Cargo volume down 5% at Port of Virginia
Loaded exports begin slight rebound, but port officials monitor growing uncertainties over effects of the coronavirus on global trade.
January cargo volume fell more than 5% year-over-year at the Port of Virginia, but loaded exports began a slight rebound in the face of the changing trade environment, port officials said Monday.
Port of Virginia Executive Director and CEO John F. Reinhart credited the lifting of trade tariffs in January with a nearly 2% increase in loaded export cargo volumes, saying that agricultural products are beginning to flow to China again. At the same time, he said port officials are monitoring developments in Asia as the coronavirus outbreak continues to affect supply lines in and out of the region.
============================================================
> **ACTIVITY LIST**
[A] List every place or region that the article on Port of Virginia cargo volume names.
[B] In the article on Port of Virginia cargo volume, what does John F. Reinhart credit for the nearly 2% increase in loaded export cargo volumes?
[C] Continue the article on Port of Virginia cargo volume from its last sentence.

> **DATASET ENTRIES**
============================================================
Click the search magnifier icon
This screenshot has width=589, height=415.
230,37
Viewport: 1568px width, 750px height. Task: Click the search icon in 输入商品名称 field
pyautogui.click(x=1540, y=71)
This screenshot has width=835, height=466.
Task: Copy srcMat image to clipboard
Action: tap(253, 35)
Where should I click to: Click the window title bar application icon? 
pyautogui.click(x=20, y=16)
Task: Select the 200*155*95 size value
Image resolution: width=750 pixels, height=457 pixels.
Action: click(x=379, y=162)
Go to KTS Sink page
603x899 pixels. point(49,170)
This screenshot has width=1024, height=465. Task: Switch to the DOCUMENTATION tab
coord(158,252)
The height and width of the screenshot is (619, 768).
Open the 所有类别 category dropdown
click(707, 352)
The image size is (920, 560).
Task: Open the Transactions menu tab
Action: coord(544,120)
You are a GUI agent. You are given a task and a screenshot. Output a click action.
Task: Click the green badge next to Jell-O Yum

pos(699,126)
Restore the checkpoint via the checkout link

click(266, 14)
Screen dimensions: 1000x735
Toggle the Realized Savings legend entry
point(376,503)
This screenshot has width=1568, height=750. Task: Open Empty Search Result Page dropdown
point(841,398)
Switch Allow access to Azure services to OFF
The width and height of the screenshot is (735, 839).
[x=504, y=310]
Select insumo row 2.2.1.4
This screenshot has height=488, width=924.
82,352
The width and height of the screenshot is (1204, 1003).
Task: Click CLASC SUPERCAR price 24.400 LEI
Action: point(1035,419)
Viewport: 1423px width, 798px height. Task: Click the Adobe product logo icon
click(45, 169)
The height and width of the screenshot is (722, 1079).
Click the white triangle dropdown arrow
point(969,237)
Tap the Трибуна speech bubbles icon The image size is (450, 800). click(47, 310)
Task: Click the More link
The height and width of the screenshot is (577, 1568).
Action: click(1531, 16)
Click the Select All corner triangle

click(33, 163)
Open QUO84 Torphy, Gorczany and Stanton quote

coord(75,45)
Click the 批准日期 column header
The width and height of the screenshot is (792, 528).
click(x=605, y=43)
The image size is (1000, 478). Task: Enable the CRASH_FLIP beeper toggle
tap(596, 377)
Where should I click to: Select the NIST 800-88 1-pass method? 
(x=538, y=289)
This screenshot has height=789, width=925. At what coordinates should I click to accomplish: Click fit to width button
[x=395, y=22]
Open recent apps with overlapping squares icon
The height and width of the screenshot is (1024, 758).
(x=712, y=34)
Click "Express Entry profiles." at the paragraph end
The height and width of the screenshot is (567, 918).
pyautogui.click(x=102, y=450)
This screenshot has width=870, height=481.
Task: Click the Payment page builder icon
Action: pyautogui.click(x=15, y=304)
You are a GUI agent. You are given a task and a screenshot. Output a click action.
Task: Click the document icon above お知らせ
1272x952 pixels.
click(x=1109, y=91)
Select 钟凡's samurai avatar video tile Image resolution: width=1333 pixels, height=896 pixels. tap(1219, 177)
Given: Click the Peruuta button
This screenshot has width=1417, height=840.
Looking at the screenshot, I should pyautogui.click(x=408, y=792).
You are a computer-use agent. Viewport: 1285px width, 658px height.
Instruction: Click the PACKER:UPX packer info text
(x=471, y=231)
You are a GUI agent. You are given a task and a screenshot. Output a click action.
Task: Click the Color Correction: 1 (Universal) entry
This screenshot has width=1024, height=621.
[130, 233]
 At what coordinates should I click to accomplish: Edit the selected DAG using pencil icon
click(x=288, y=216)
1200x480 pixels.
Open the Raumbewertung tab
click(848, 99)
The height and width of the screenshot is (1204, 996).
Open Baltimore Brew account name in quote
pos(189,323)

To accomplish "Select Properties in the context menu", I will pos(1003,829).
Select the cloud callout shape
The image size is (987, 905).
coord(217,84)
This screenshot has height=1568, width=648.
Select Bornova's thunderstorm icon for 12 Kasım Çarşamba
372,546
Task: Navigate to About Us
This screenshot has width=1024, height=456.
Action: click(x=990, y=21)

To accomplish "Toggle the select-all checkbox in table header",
============================================================
> **OUTPUTS FOR THE TASKS**
[A] Port of Virginia, China, Asia

[B] The lifting of trade tariffs in January.

[C]
"We are speaking with our ship line customers to better understand their operating posture, expectations, and needs as the coronavirus issue continues to unfold," Reinhart said in a statement announcing January's results. "We know that ship calls at, or through, some Chinese ports are down and we are closely monitoring, along with our federal partners, to see if this situation is going to have an effect on our cargo volumes. What we are seeing is fewer and fewer empties being repositioned for loading in Asia as a result."
January's cargo volumes were down more than 5% to 12,877 twenty-foot equivalent units (TEUs) when compared with January 2019. Loaded exports were up nearly 1,400 TEUs, or 1.8%, and the volume at Richmond Marine Terminal grew by nearly 250 units, or 7.3%, port officials said.
Empty containers for export fell more than 27% to 13,882 TEUs as a result of the uncertainty being created by the coronavirus, an increase in blank sailings, an extension of the Chinese Lunar New Year closures, and quarantines in China, officials also said.